▸ STATED TASK 1:
Return the part of the passage on Nepali labor migration that begins at the words "As more and" and ends after the words "origin and destination.", copied word for word.
▸ STATED TASK 2:
Extend the passage on Nepali labor migration and the artworks about it, starting right after its last sentence.

▸ SOURCE TEXT:
--- BEGIN ---

As more and more Nepali citizens aspire for foreign jobs and depart their homeland, profound changes have occurred in the socio-economic fabric of the country. Although the labour migration phenomenon has emerged as an alternative livelihood opportunity for many Nepali households, it imposes new challenges for the government and policy-makers in implementing and managing safe migratory flows between the countries of origin and destination.

Hitman Gurung’s work, ‘Labour’s Helmet’, from the series “I Have to Feed Myself, My Family and My Country…” deals with Nepali migrant labours who leave their families and country to join transitory work forces in foreign countries. These larger economic forces have long-lasting and often unalterable impacts on the global economy as well as on individuals, communities and societies. Emerging from his concern about this phenomenon, Gurung’s work addresses these various impacts.
Mekh Limbu’s work entitled ‘Silent Portraits in Qatar and Kathmandu’ has captured the silent and still portraits of migrant workers in Qatar. He has juxtaposed these portraits with a time lapse video of Kathmandu, indicating his own shifts around different places in the city. With the help of remittance cash sent by migrant workers, families move to bigger and more developed towns and cities within the country in search of a better and brighter life. Limbu’s work demonstrates how international migration has triggered rapid internal migration in Nepal in the past two decades.

--- END ---

▸ GIVEN DATA:
--- BEGIN ---

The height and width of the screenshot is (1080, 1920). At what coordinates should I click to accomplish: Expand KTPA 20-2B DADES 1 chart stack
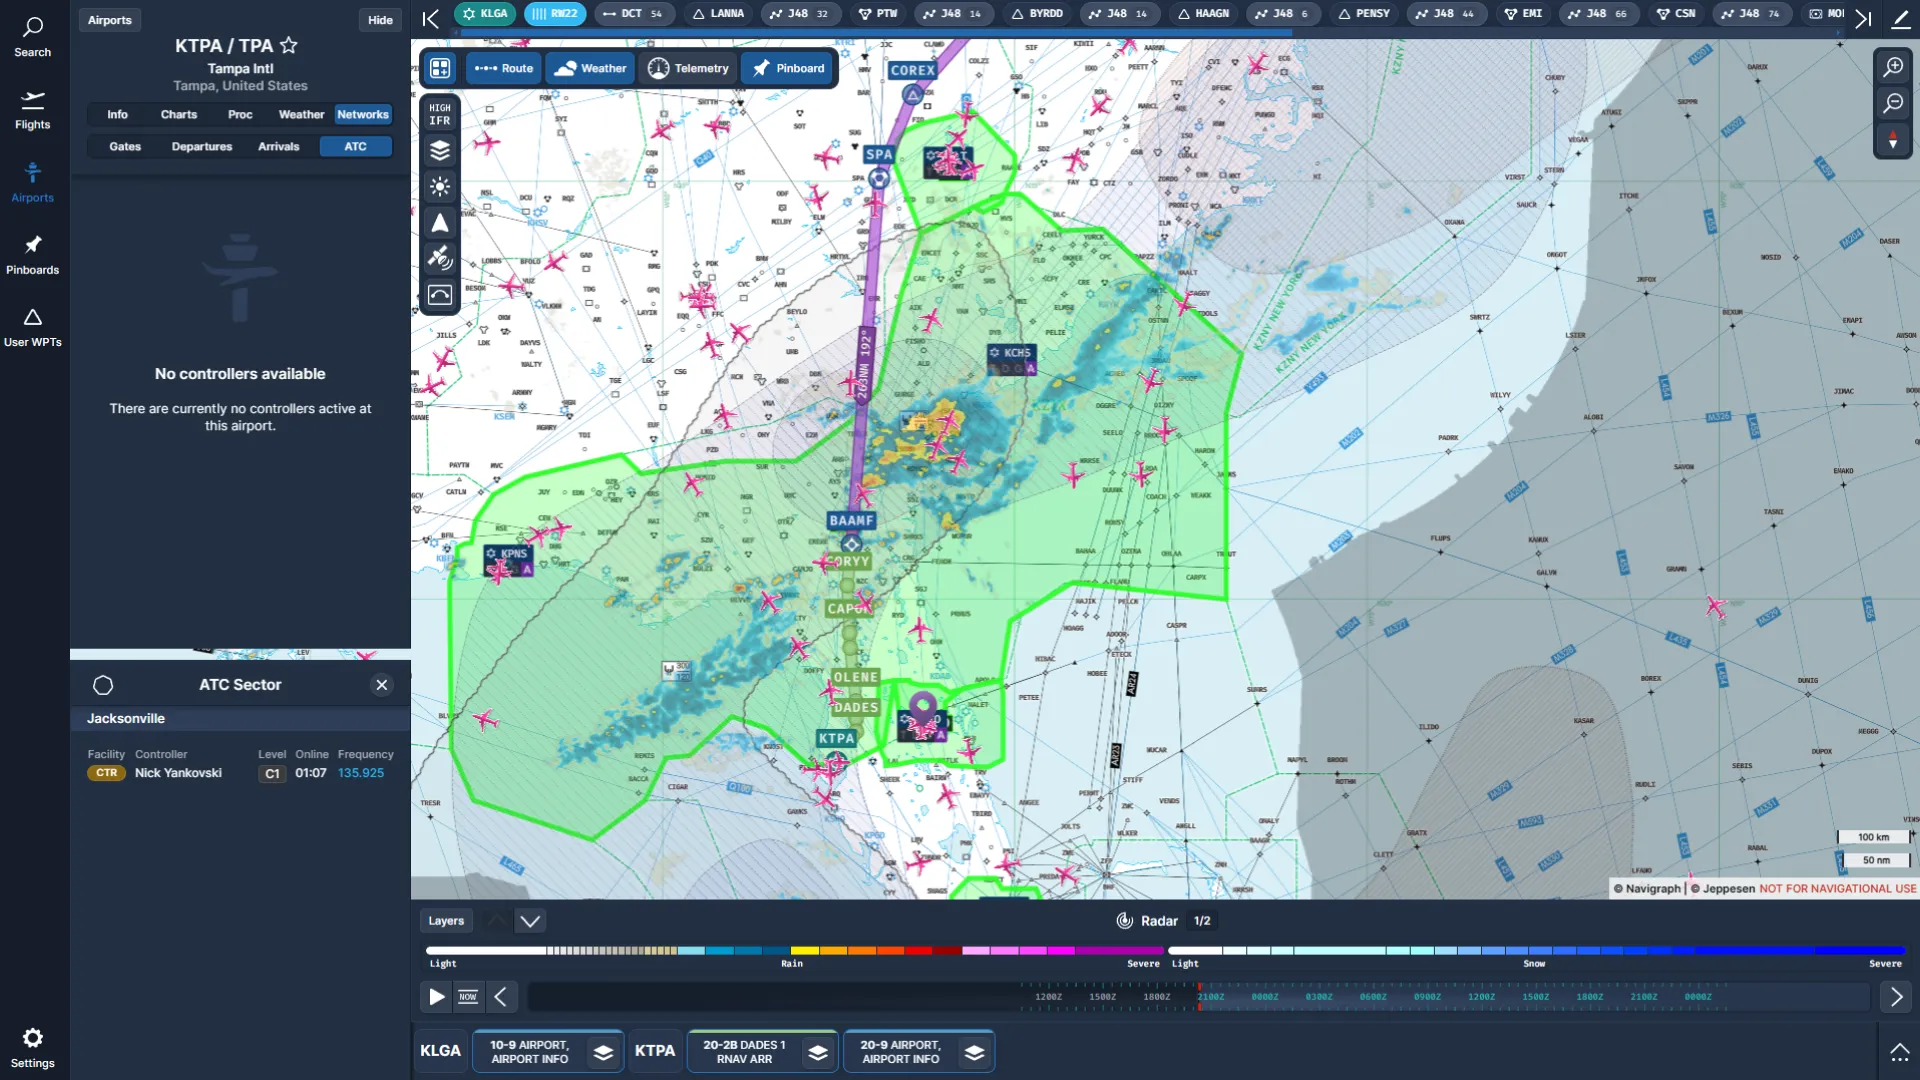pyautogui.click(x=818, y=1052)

--- END ---

▸ TASK ANSWER 1:
As more and more Nepali citizens aspire for foreign jobs and depart their homeland, profound changes have occurred in the socio-economic fabric of the country. Although the labour migration phenomenon has emerged as an alternative livelihood opportunity for many Nepali households, it imposes new challenges for the government and policy-makers in implementing and managing safe migratory flows between the countries of origin and destination.

▸ TASK ANSWER 2:
Bikash Shrestha’s work, ‘The Family Album’, is a commentary on the mobility of family members and its impact within individual families. People leave their homes and relocate in different places in search of a better life. As a result, small villages and communities get deserted. Members from a single family are scattered across the globe. Only the toothless population (the very old and the very young) are left behind as a representation of an entire family.

Subas Tamang’s work, “I Want To Die In My Own House”, is an autobiographical commentary that also represents the dreams of thousands of dislocated family members in Nepal who move from small villages to bigger towns and cities. When people move, they usually rent a room, compromise with the situation, and struggle for survival. A permanent address is an important marker of a person’s identity in our culture that symbolizes wealth and prosperity. This wish may come true for some but the uncertainty remains. The continuous challenges of securing their daily breads and a decent livelihood – as well as nursing a hope to have a permanent roof above their heads – often traps families in an unending and vicious cycle of struggle.

Sheelasha’s art work ‘Agony of The New Bed’ brings out the ignored reality of gender discrimination. In traditional arranged marriages of Nepal, ownership of a daughter is transferred from a father to a husband. Thus, a girl’s identity and dignity are dependent on her husband after her marriage. Brides are socially forced to shift their identities and adopt their husbands’, just like they are made to abandon their own surname and house and adopt their husbands’. A new bride’s life revolves around uncertainty as she has to shift to a new family, a new space and a new social circle. Numerous social researches have documented the fact that a high proportion of young married females (as opposed to those unmarried) become victims of domestic and sexual violence. Marital rapes are not uncommon. Unfortunately, social pressures and brides’ immaturity restrict them from speaking up in self-defense, even in extremely harsh conditions. And the tradition has been continuing from generation to generation, with only little changes.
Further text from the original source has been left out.